• Collected data:
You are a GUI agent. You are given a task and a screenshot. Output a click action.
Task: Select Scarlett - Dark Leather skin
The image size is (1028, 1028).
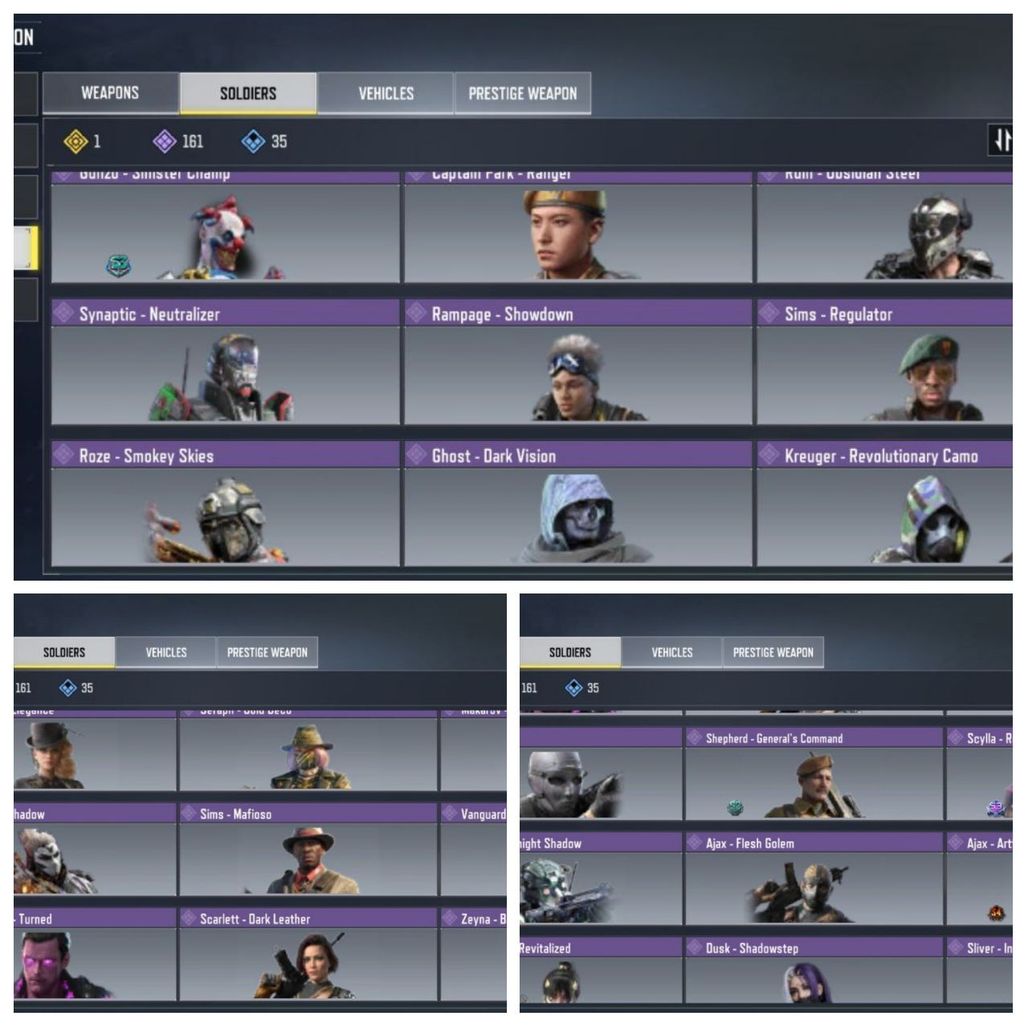pyautogui.click(x=308, y=954)
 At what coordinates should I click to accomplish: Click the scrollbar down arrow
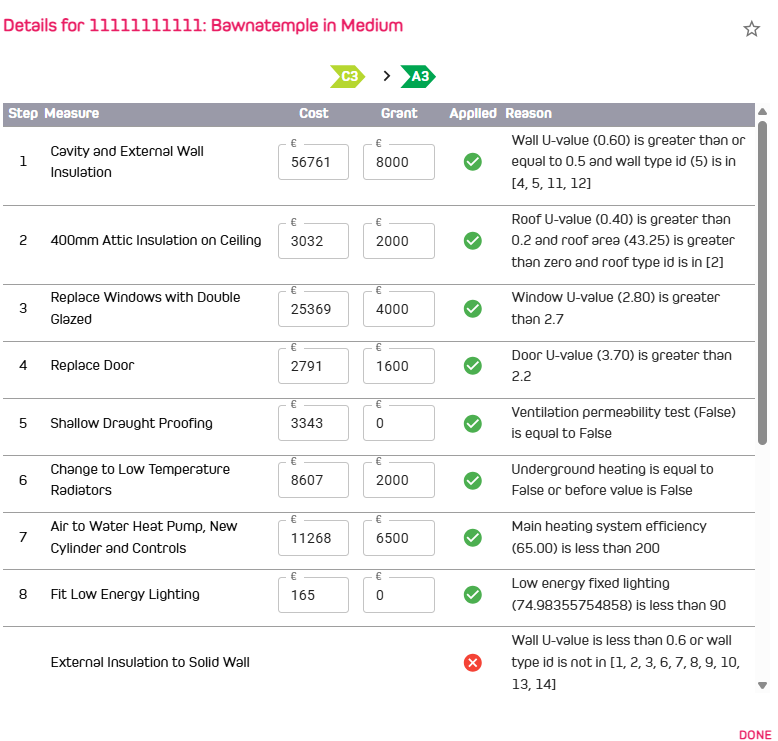click(763, 685)
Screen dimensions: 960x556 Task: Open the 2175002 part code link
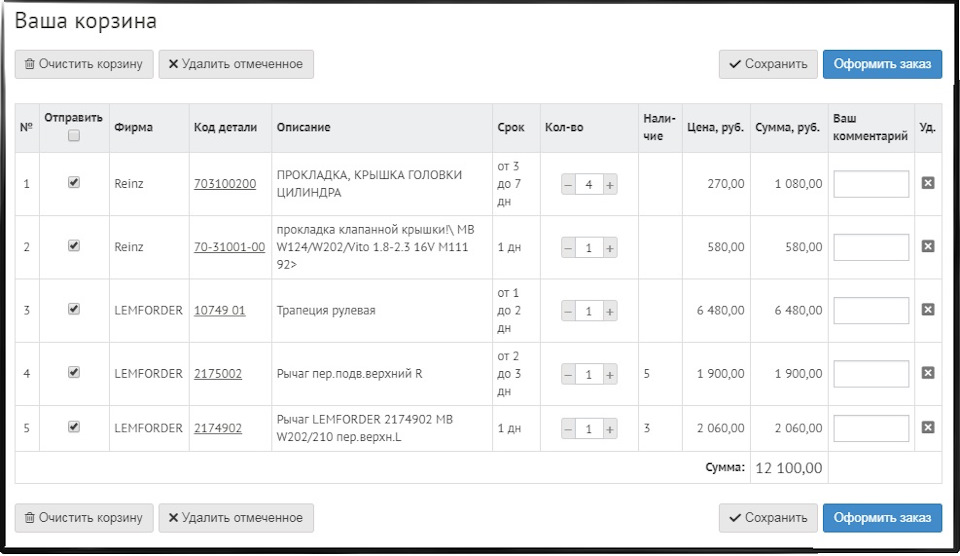click(x=218, y=374)
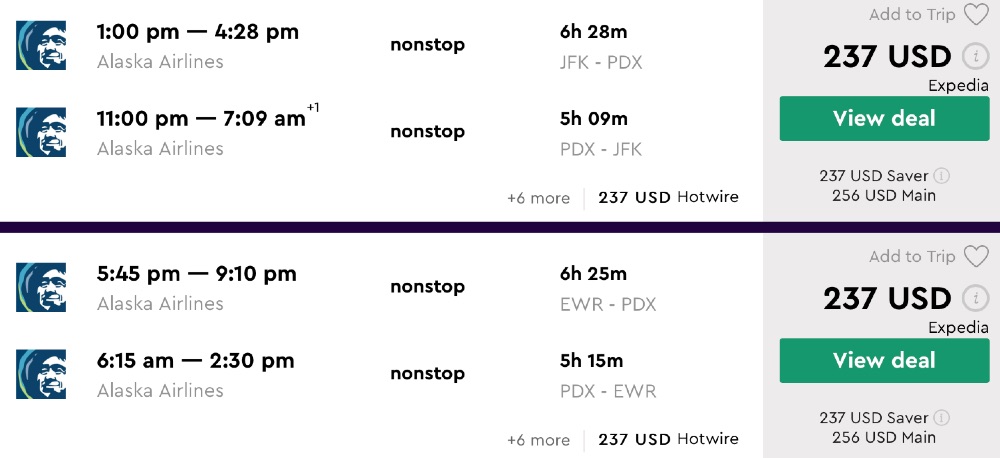Choose 256 USD Main fare on JFK trip
Viewport: 1000px width, 458px height.
tap(884, 195)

• Goal of the exercise: Every line between the one containing "At what coordinates" and the last line of the data above, both included, should be copied exactly, but not the pictures.

• Expected answer:
 At what coordinates should I click to accomplish: Click the scrollbar down arrow
click(763, 685)
Screen dimensions: 960x556 Task: Open the 2175002 part code link
click(x=218, y=374)
Choose 256 USD Main fare on JFK trip
Viewport: 1000px width, 458px height.
tap(884, 195)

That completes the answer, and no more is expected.